- Interactive map of the Tour Les Poissons area

General information
- Status: Completed
- Type: Commercial offices condominiums
- Architectural style: Modernism
- Location: 20 Ter rue de Bezons Courbevoie, France
- Coordinates: 48°53′40″N 2°15′06″E﻿ / ﻿48.8944°N 2.25167°E
- Completed: 1970

Height
- Antenna spire: 150 m (490 ft)
- Roof: 129.5 m (425 ft)

Technical details
- Floor count: 42

Design and construction
- Architect: Henry Pottier
- Main contractor: Entreprise Oger

References

= Tour Les Poissons =

42-storey skyscraper in Courbevoie, near La Défense business district, Paris, France

Tour Les Poissons, known in corporate real estate as Tour Ciel, is a 42-storey, 129.5 m skyscraper located west of Paris in Courbevoie, Hauts-de-Seine, France. While often grouped with the many office towers of La Défense business district, it is actually located half a mile to the northeast in a smaller mixed use complex called Centre Charras, of which it remains the highest building.

--

§ **Job**: Can you continue the Tour Les Poissons article above, picking up after its last sentence?

§ **Data shown**:
--

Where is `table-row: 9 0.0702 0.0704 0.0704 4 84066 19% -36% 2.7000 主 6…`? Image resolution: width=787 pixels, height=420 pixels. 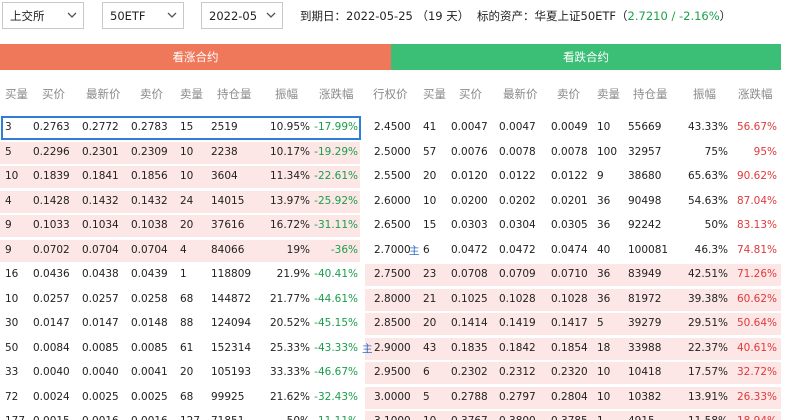
table-row: 9 0.0702 0.0704 0.0704 4 84066 19% -36% 2.7000 主 6… is located at coordinates (394, 251).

--

§ **Answer for this exercise**:
Completed in 1970, it has occasionally been described as France's first true skyscraper, although Tour Perret in Amiens is more frequently cited. Between its inauguration and that of Tour Montparnasse in 1973, Tour Les Poissons was France's highest building designed for occupancy (which excludes antennas or observation towers such as the Eiffel Tower).

==Design==
The French word "poisson" means fish, but it is also used—as is the case here—for the astrological sign Pisces. Tour Poissons was built as part of an ensemble called Zodiaque, whose residential buildings were inspired, in name and in some cases design, by signs of the zodiac.
The design of Tour Les Poissons includes a white tower joined with a smaller black tower. Together, they are supposed to evoke the motif of two interlocked fishes traditionally associated with the Pisces sign.

It was envisioned strictly as a housing tower, but security regulations of the time capped the number of floors that could be used for residential purposes to thirty, so the rest was converted to offices.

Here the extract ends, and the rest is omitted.